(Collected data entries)
• • • • • • •

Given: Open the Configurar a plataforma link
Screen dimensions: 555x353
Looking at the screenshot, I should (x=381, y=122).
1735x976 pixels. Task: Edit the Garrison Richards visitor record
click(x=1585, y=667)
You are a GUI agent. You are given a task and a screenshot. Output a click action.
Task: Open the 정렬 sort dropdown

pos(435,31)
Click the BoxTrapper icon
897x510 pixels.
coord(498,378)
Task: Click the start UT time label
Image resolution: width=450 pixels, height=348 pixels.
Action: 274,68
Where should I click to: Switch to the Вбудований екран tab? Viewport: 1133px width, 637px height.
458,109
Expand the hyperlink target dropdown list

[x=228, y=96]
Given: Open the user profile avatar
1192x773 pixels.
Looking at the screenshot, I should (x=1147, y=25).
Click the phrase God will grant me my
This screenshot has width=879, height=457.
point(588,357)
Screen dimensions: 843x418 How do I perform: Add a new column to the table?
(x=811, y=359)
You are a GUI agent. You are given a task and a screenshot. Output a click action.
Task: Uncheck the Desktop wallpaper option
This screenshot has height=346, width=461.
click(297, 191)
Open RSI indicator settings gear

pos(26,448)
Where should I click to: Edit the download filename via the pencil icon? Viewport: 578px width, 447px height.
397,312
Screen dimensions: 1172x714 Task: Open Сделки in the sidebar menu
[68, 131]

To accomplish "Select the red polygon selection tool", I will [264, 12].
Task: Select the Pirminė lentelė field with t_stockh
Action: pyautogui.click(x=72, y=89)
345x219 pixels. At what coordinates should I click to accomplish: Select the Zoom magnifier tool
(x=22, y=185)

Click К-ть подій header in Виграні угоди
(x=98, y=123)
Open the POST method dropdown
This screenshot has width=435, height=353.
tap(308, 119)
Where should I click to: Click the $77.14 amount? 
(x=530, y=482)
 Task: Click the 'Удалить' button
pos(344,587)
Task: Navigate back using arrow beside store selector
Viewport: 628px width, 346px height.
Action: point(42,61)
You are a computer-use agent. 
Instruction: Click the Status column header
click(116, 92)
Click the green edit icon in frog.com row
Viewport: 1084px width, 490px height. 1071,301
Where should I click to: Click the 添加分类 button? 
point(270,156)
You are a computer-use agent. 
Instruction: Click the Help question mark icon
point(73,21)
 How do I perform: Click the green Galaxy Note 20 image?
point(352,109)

• • • • • • •

* **WRITTEN INSTRUCTION**:
Rewrite all of the lines above, replacing "Screen dimensions" with "Display size" wherever it occurs and leaving everything else unchanged.

* **REPLY TO THE TASK**:
Given: Open the Configurar a plataforma link
Display size: 555x353
Looking at the screenshot, I should (x=381, y=122).
1735x976 pixels. Task: Edit the Garrison Richards visitor record
click(x=1585, y=667)
You are a GUI agent. You are given a task and a screenshot. Output a click action.
Task: Open the 정렬 sort dropdown

pos(435,31)
Click the BoxTrapper icon
897x510 pixels.
coord(498,378)
Task: Click the start UT time label
Image resolution: width=450 pixels, height=348 pixels.
Action: 274,68
Where should I click to: Switch to the Вбудований екран tab? Viewport: 1133px width, 637px height.
458,109
Expand the hyperlink target dropdown list

[x=228, y=96]
Given: Open the user profile avatar
1192x773 pixels.
Looking at the screenshot, I should (x=1147, y=25).
Click the phrase God will grant me my
This screenshot has width=879, height=457.
point(588,357)
Display size: 843x418 How do I perform: Add a new column to the table?
(x=811, y=359)
You are a GUI agent. You are given a task and a screenshot. Output a click action.
Task: Uncheck the Desktop wallpaper option
This screenshot has height=346, width=461.
click(297, 191)
Open RSI indicator settings gear

pos(26,448)
Where should I click to: Edit the download filename via the pencil icon? Viewport: 578px width, 447px height.
397,312
Display size: 1172x714 Task: Open Сделки in the sidebar menu
[68, 131]

To accomplish "Select the red polygon selection tool", I will [264, 12].
Task: Select the Pirminė lentelė field with t_stockh
Action: pyautogui.click(x=72, y=89)
345x219 pixels. At what coordinates should I click to accomplish: Select the Zoom magnifier tool
(x=22, y=185)

Click К-ть подій header in Виграні угоди
(x=98, y=123)
Open the POST method dropdown
This screenshot has width=435, height=353.
tap(308, 119)
Where should I click to: Click the $77.14 amount? 
(x=530, y=482)
 Task: Click the 'Удалить' button
pos(344,587)
Task: Navigate back using arrow beside store selector
Viewport: 628px width, 346px height.
Action: point(42,61)
You are a computer-use agent. 
Instruction: Click the Status column header
click(116, 92)
Click the green edit icon in frog.com row
Viewport: 1084px width, 490px height. 1071,301
Where should I click to: Click the 添加分类 button? 
point(270,156)
You are a computer-use agent. 
Instruction: Click the Help question mark icon
point(73,21)
 How do I perform: Click the green Galaxy Note 20 image?
point(352,109)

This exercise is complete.